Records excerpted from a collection
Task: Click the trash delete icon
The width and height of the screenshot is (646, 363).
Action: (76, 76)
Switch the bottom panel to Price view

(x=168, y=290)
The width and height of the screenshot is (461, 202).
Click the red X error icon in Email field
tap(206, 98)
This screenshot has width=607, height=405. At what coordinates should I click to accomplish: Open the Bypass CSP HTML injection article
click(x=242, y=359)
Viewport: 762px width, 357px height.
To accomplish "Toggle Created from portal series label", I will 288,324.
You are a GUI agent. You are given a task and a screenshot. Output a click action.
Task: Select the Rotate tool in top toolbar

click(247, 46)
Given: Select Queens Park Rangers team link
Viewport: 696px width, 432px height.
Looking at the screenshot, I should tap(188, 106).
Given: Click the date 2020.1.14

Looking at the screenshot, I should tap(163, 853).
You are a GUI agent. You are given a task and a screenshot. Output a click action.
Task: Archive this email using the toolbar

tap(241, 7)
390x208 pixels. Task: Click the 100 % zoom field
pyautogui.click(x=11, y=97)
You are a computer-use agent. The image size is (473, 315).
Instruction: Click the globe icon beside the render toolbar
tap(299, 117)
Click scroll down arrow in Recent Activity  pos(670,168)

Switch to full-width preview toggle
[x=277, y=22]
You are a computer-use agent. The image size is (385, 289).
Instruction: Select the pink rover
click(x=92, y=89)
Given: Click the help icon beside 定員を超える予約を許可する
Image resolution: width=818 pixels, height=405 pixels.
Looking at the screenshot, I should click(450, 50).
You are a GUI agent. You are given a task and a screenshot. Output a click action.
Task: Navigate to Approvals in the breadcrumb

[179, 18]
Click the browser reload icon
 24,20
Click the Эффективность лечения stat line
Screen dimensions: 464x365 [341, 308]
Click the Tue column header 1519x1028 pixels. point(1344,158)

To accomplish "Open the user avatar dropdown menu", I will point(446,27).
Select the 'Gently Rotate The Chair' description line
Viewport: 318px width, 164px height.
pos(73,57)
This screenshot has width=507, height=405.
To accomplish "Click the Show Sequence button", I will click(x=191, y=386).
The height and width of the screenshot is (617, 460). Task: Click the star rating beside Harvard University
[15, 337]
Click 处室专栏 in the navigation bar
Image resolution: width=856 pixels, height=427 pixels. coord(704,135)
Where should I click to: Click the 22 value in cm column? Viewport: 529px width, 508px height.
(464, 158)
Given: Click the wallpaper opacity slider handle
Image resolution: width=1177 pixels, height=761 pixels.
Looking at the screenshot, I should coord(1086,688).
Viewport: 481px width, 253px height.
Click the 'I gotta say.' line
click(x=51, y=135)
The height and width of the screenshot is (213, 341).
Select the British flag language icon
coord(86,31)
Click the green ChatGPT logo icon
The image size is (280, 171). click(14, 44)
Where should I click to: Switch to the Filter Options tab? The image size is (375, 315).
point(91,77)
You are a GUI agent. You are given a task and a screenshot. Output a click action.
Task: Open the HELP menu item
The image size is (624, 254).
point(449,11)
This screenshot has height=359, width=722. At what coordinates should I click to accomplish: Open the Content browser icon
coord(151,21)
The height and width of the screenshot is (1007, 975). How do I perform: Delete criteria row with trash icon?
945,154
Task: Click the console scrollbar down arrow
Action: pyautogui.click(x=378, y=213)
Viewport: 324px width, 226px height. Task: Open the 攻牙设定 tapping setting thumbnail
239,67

> Task to carry out:
Read through the entries and copy each line in which "computer" appears.

> Task response:
You are a computer-use agent. The image size is (473, 315).
You are a computer-use agent. The image size is (385, 289).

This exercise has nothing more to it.